KEY POINTS:
Times are great for dairying, and sheep and beef farmers strapped for cash may be tempted to jump the fence and join the milking shed fraternity, but it's not a simple task.
Farmers are being advised to watch their pennies against a backdrop of widely differing scenarios.
On one side of the boundary fence the dairy farmer or investor converting land to dairying is being warned not to get carried away with the hype and prospect of riches from healthy milk prices.
On the other side, asset-rich but cash-poor sheep and beef farmers are tightening their belts as incomes shrink for the third successive year.
Taieri dairy farmer Denis Aitken is bemused by the hype, saying the figures do not add up, even with Fonterra's prediction of a $5.53 a kilogram payout this season.
In 2001-02 dairy farmers were paid $5.33/kg but he estimates his costs have increased 17 per cent since then, while the payout in intervening years has averaged $4.20/kg.
Last month, fertiliser prices rose by up to 24 per cent while Fonterra's fair value share, which suppliers must own in equivalence to the milk they produce, increases each year and has reached $6.79/kg of milk solids.
"I don't see why people are getting all hyped up about it," Aitken said.
That hype is driving up the industry's cost structure, with southern dairy land prices rising more than 6 per cent in the past 10 weeks and dairy cows now costing $500 more than they were a year ago.
Dairy farms that sold for $17 to $18/kg of milk solids in 2001 now sell for $23 to $30/kg.
Jim Lee, CEO of dairy consultants Farm Right, said he hoped farmers would use the money to retire debt.
Waikato consultant Peter Floyd is worried farmers could be converting farms without a proper financial analysis. "Banks are making plenty of cash available for conversions and expansion, but investment decisions are being made on the basis of historical tax accounting figures and best guesses."

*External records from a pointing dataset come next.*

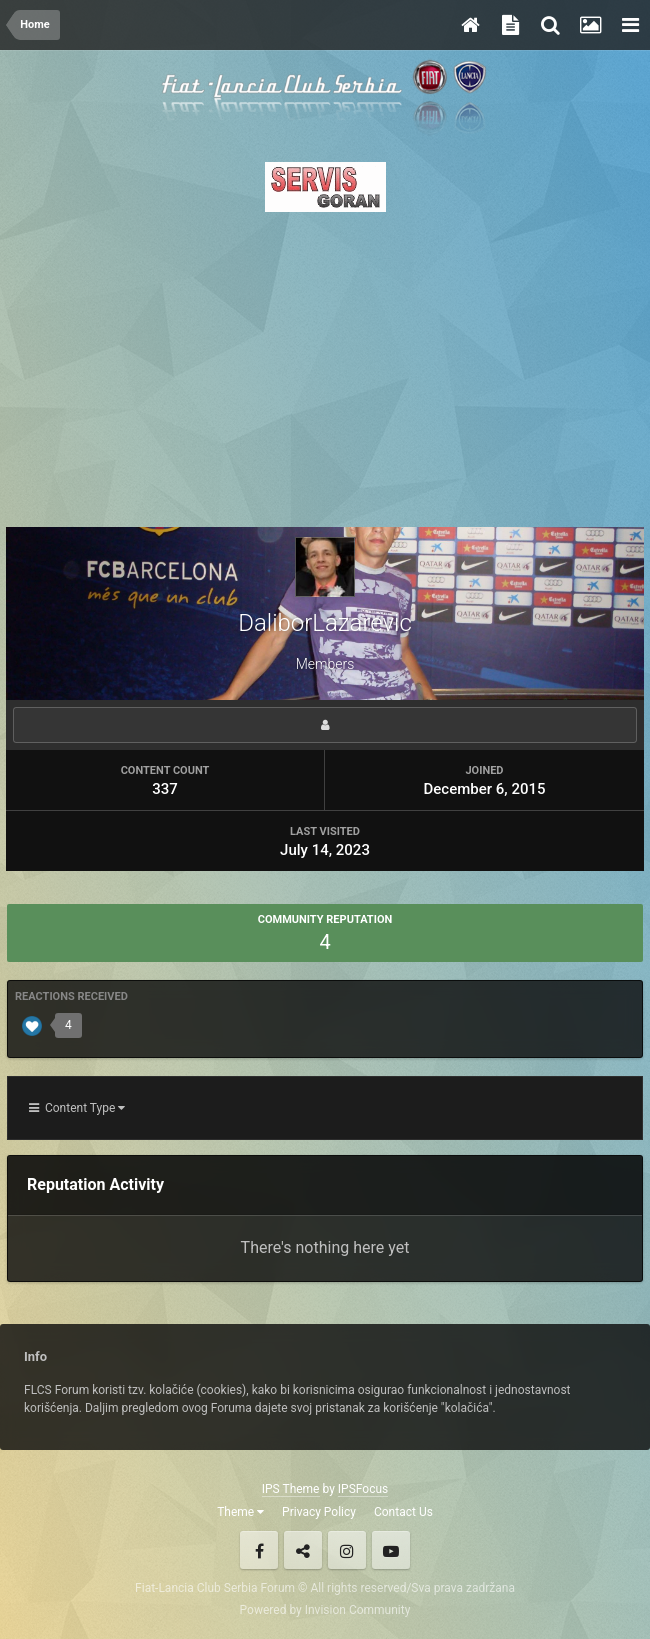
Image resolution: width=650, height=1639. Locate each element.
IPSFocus (363, 1489)
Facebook (259, 1550)
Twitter (303, 1550)
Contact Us (403, 1512)
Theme (240, 1512)
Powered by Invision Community (325, 1610)
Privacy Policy (319, 1512)
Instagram (347, 1550)
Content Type (77, 1108)
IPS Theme (291, 1489)
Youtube (391, 1550)
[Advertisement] (325, 364)
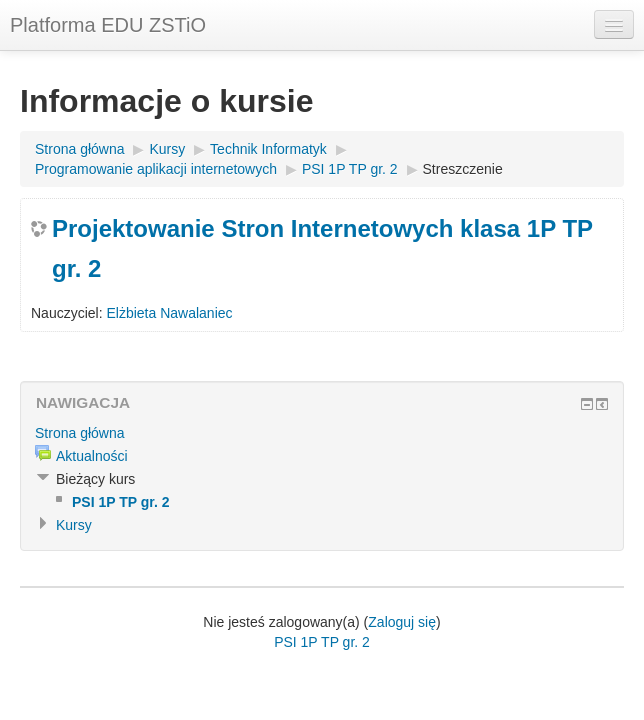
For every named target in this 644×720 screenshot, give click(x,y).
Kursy (167, 149)
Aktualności (92, 456)
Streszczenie (463, 169)
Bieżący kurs (95, 479)
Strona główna (80, 149)
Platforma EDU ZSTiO (108, 25)
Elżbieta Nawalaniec (169, 313)
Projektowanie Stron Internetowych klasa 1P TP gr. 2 (322, 248)
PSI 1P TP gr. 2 (350, 169)
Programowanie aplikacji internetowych (156, 169)
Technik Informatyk (268, 149)
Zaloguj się (402, 622)
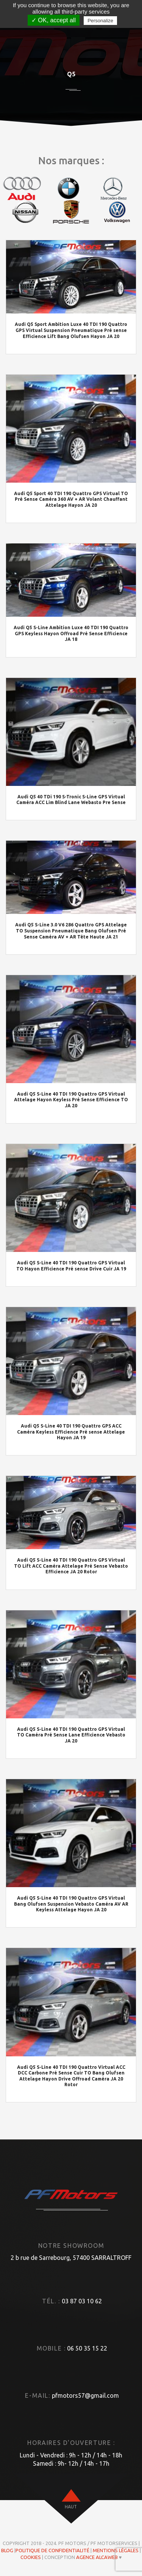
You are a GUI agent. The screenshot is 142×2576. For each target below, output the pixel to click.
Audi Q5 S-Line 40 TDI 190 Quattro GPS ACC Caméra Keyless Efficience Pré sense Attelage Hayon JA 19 (71, 1431)
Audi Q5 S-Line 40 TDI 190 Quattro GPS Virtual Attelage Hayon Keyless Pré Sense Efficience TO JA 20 (71, 1099)
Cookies (30, 2557)
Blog (7, 2550)
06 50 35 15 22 (87, 2348)
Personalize (100, 20)
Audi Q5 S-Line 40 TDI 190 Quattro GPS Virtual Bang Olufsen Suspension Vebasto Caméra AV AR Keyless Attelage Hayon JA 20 (71, 1903)
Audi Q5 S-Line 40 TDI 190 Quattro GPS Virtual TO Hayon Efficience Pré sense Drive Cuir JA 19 (71, 1265)
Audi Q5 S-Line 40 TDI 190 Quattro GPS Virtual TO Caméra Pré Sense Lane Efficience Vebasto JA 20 (71, 1735)
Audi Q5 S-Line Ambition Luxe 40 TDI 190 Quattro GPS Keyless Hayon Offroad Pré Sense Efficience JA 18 (71, 633)
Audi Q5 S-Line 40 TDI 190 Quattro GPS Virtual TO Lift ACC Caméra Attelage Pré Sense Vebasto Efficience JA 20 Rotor (71, 1565)
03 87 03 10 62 (82, 2301)
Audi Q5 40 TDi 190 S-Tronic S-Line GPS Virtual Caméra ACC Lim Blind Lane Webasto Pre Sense (71, 799)
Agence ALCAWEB (97, 2557)
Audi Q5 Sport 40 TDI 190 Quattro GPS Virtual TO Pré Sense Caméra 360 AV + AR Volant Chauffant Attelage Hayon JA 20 (71, 499)
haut (71, 2506)
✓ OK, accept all (53, 20)
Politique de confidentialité (52, 2550)
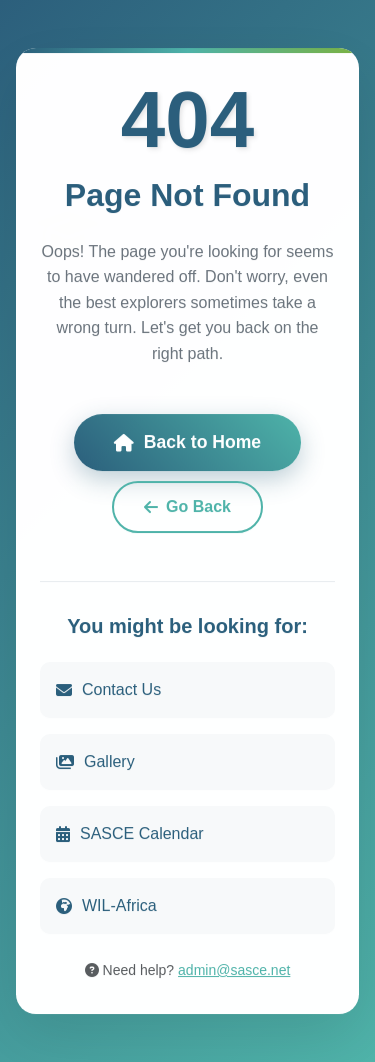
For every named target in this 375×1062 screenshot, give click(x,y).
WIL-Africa (106, 905)
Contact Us (108, 689)
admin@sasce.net (234, 970)
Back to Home (187, 443)
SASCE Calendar (130, 833)
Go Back (187, 506)
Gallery (95, 761)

Floyd is concerned that 70 per cent of dairy farmers made a book loss last season, yet less than 12 months later many were expanding their business.
Balclutha farm accountant Jim Johnstone said that unlike the restructuring of the 1980s and 1990s, sheep and beef farmers this time have the benefit of greater equity through higher land prices.
Despite two years of low lamb prices he has clients who will make a profit, but they tend to have low-debt or low-cost structures.
Johnstone said that in earlier downturns farmers cut all spending including inputs such as fertiliser but were unable to ramp up production when product prices improved.
Many will strategically cut back on big-ticket items such as fertiliser this time, but should be in a position for when meat prices increase in two to three years, as is widely expected.
Farm working expenses have fallen in recent years from $46 to $47 a stock unit to $43 to $44.
Johnstone said a key area that needed to be addressed was the structure of the meat industry.
"I think the independent review [on PPCS and Alliance working closer together] by PricewaterhouseCoopers and where the industry is going is a far bigger issue than issues in the short term, which are exchange rate and interest rate related."
Increasing exports is the only controllable answer to the meat sector's immediate problems and Meat and Wool New Zealand has diverted levy money to lamb promotion in Germany, France and North America and for beef in Asia.
It is now widely accepted that co-operating to improve market prices and returns to farmers is where the future of the meat industry lies.